The event from October 26-30, 2018, was named after Mrs. Vaia Jakobs, a manager of a large multinational mattress company, thanks to an original gift from her brother.

== After the storm ==
Following the devastation caused by Storm Vaia, numerous companies initiated efforts to recover the wood from the fallen trees.

=== VAIA Startup ===
One of the standout companies in this field is the startup VAIA. Founded in 2019, VAIA is dedicated to transforming wood recovered from devastated forests into design products. One of its most renowned products is the "VAIA Cube," a natural amplifier for smartphones made entirely from the wood of trees felled by the storm. The VAIA project not only repurposes damaged natural resources but also raises public awareness about the importance of sustainability. For every "VAIA Cube" sold, the company contributes to the reforestation of affected areas by planting new trees, actively aiding in the environmental recovery of the damaged regions.

=== Art ===
In Trentino, art has found a unique way to respond to the devastation caused by Storm Vaia through the creation of wooden sculptures. Local and international artists have used the wood from fallen trees to create artworks that not only celebrate the natural beauty of the wood but also serve as monuments to the resilience and regeneration of nature. These sculptures are displayed in various locations across the region, attracting tourists and art enthusiasts, and offering a tangible way to remember the storm's impact and the need to protect the environment.

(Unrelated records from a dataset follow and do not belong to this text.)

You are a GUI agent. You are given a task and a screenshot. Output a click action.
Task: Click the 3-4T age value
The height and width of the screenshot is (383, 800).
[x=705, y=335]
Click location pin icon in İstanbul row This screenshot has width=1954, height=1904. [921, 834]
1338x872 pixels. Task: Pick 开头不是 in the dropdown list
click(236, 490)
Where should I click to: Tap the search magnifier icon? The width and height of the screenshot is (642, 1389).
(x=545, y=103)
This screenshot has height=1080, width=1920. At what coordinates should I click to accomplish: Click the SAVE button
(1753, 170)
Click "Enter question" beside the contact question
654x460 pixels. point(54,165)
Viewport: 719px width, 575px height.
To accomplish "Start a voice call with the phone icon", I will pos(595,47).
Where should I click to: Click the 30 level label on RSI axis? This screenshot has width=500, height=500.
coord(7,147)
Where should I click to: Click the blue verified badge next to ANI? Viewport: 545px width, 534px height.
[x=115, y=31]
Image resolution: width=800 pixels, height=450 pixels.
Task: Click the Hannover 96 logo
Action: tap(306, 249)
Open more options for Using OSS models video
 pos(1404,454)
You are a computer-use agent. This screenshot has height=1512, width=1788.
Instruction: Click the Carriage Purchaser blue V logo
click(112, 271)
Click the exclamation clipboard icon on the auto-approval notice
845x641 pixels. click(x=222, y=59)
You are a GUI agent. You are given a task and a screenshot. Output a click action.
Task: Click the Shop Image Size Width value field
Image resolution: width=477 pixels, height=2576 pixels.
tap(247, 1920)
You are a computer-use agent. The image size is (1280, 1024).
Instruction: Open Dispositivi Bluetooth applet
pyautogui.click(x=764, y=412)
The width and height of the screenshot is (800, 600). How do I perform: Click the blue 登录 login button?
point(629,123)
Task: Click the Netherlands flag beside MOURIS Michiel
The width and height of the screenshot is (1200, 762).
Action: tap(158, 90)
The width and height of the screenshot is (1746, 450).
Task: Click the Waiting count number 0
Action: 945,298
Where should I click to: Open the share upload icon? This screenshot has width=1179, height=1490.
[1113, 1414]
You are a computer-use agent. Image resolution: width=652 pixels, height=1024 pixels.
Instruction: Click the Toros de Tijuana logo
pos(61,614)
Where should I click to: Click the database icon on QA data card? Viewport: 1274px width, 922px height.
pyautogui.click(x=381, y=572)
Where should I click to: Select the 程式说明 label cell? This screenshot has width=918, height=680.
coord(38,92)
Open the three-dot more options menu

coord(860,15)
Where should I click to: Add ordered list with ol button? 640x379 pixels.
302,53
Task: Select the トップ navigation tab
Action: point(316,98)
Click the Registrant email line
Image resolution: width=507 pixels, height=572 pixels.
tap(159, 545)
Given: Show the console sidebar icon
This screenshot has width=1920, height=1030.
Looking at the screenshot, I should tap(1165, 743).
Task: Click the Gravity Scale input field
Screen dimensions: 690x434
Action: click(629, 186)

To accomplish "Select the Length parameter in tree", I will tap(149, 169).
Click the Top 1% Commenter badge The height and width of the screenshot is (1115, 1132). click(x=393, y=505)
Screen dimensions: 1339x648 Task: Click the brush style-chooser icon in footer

- Winged Dragon of Vaia: Located in the hamlet of Magré in the municipality of Lavarone, Alpe Cimbra, this was the world's largest wooden dragon, created over months of work, with 3,000 screws and 2,000 wood scraps.
- Griffon of Vaia from Tesino: This wooden artwork was created from spruce scraps uprooted by Storm Vaia in October 2018.
- Haflinger in Strembo: This statue was made by recovering the roots of trees broken by the storm. The choice of larch wood, which is similar in color to the Haflinger horse and is very durable, required the search for about twenty roots over more than a year from various areas of the Giudicarie, from Madonna di Campiglio to Storo.
- Eagle in Mercesina: At 7 meters high, 5 meters long, and weighing 1,600 kg, this is the largest wooden eagle in Europe. Symbolizing strength and freedom, this imposing sculpture spreads its wings towards the horizon, looking towards the areas affected by Storm Vaia.
- Wolf of Lagorai: Located at an altitude of 1,600 meters in the hamlet of Vetriolo, the highest spa center in Europe, this 6-meter-high sculpture is made from about 2,000 wood scraps and is the work of sculptor Marco Martalar.
- Stag in Millegrobbe: The Vaia Stag is a large wooden sculpture with sinuous and light forms, situated at an altitude of 1,400 meters in the Millegrobbe locality on Alpe di Cimbra, 2 km from Luserna. It stands out among the mountains of Trentino with its impressive antlers.